Exercise prompt: Everything in the listing must be transcribed exactly, from the first line to the last.

Data shown:
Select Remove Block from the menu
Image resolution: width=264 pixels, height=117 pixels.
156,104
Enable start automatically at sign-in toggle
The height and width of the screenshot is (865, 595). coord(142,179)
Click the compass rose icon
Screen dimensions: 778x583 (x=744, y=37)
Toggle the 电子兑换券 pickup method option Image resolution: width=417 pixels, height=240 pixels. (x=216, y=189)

Your solution:
Select Remove Block from the menu
Image resolution: width=264 pixels, height=117 pixels.
156,104
Enable start automatically at sign-in toggle
The height and width of the screenshot is (865, 595). coord(142,179)
Click the compass rose icon
Screen dimensions: 778x583 (x=744, y=37)
Toggle the 电子兑换券 pickup method option Image resolution: width=417 pixels, height=240 pixels. (x=216, y=189)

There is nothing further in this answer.